Fill your bag half full with medium consistency Buttercream Icing for practice.
Tip: 47
Icing: medium consistency
Positions:
- Bag: 45° angle at 6:00 for vertical strips, at 3:00(9:00) for horizontal bars
- Tip: lightly touching surface, serrated side up
Sequence:
1. Squeeze evenly, vertically.
2. Stop squeezing.
3. Lift tip away.
4. Squeeze evenly, horizontally across vertical strip.
5. Stop squeezing.
6. Lift tip away.
With bag in 6:00 position, squeeze out a vertical strip of icing. With bag in 3:00 (9:00) position, squeeze out short horizontal bars across the vertical bar. Spacing between the horizontal bars should be the same as the width of the tip. To expand the basketweave pattern, simply repeat the two previous steps, one vertical bar at a time. Note that each new set of horizontal bars fits between the horizontal bars of the previous set.

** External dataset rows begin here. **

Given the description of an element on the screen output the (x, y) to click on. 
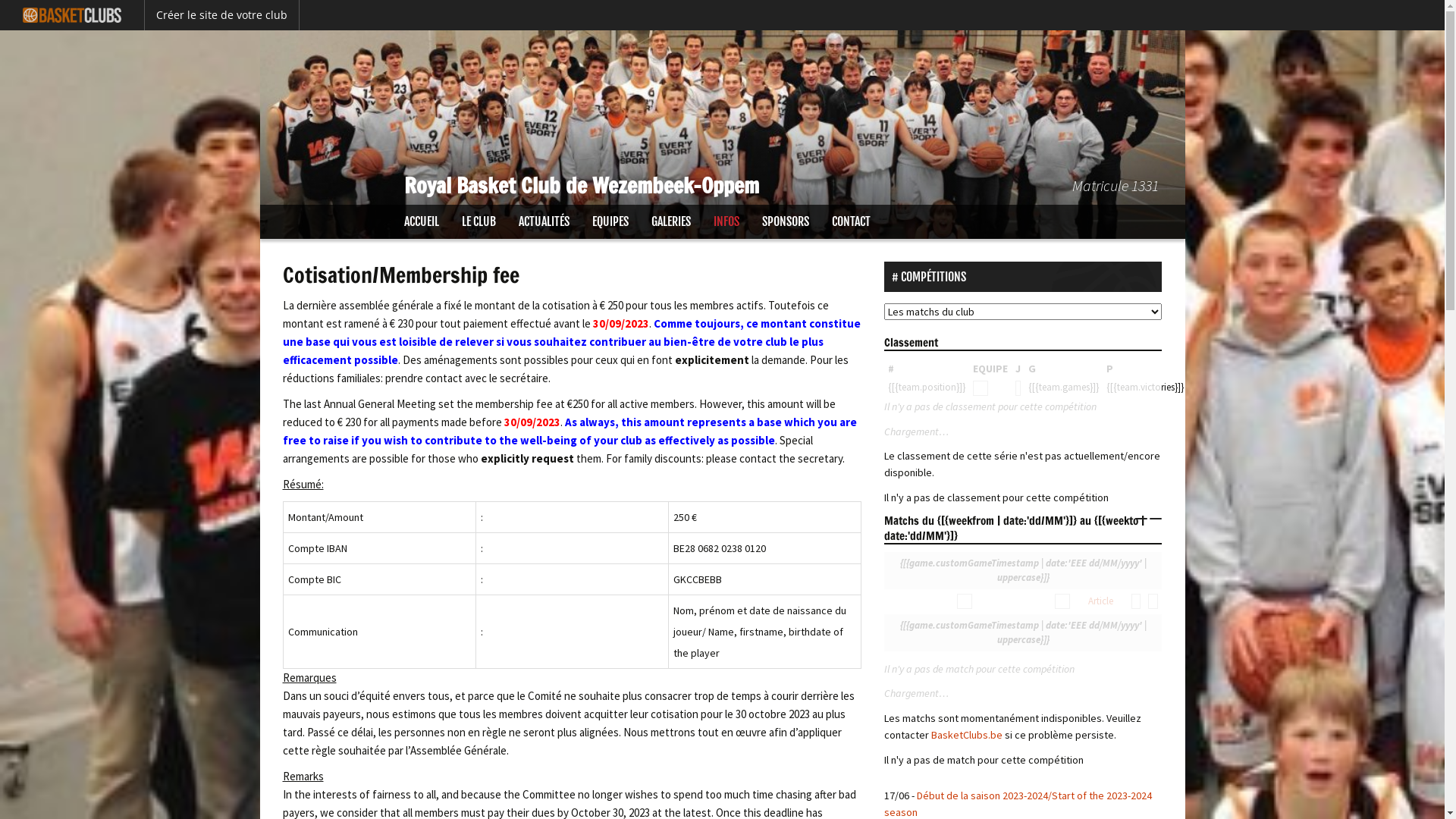
CONTACT Element type: text (850, 221)
ACCUEIL Element type: text (421, 221)
INFOS Element type: text (726, 221)
Article Element type: text (1100, 600)
SPONSORS Element type: text (785, 221)
Royal Basket Club de Wezembeek-Oppem
Matricule 1331 Element type: text (721, 117)
Passer au contenu Element type: text (303, 213)
GALERIES Element type: text (671, 221)
EQUIPES Element type: text (610, 221)
BasketClubs.be Element type: text (967, 734)
LE CLUB Element type: text (478, 221)
Given the description of an element on the screen output the (x, y) to click on. 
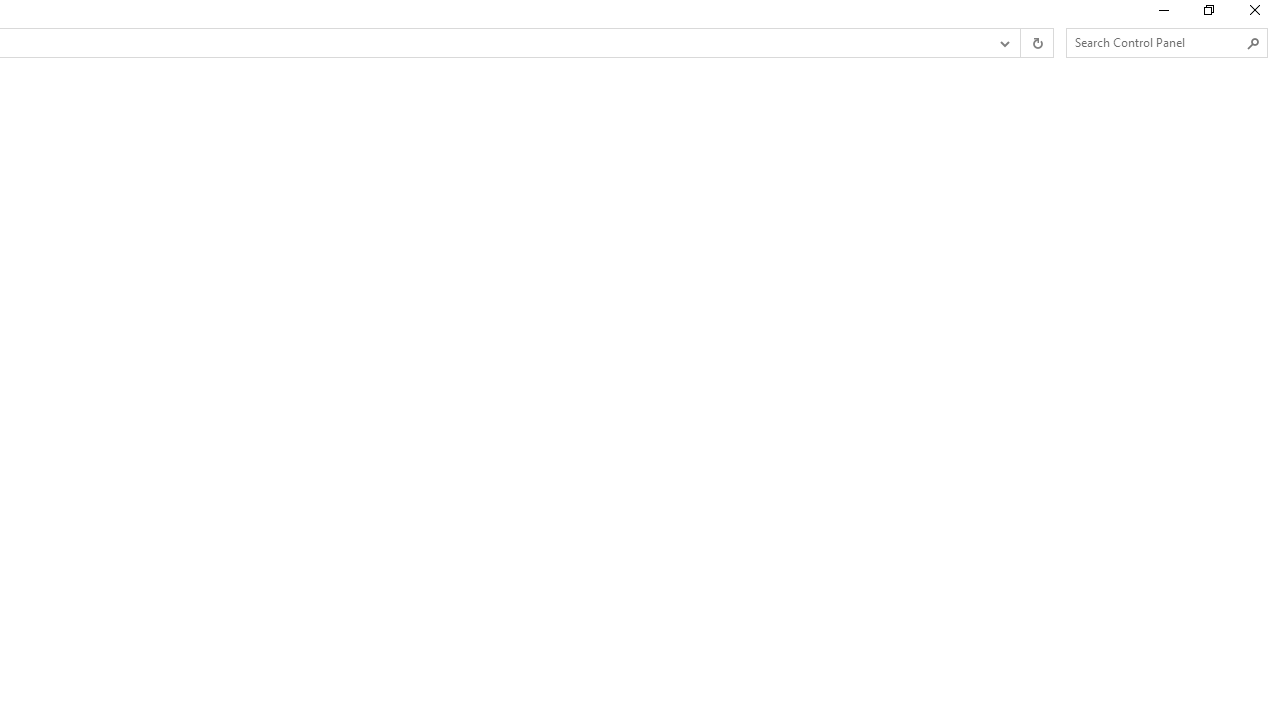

When you make the basketweave pattern, be sure that your horizontal bars are long enough so that the next vertical strip can cover their ends without breaking the evenness of the pattern.
That's how you get a deep, three-dimensional look. After you have practiced your basketweave on a flat surface, try it on your upright board so you get the feel of doing it on the side of a cake. When covering the side of a real cake with the basketweave patten, start at the base of the cake and work your way up.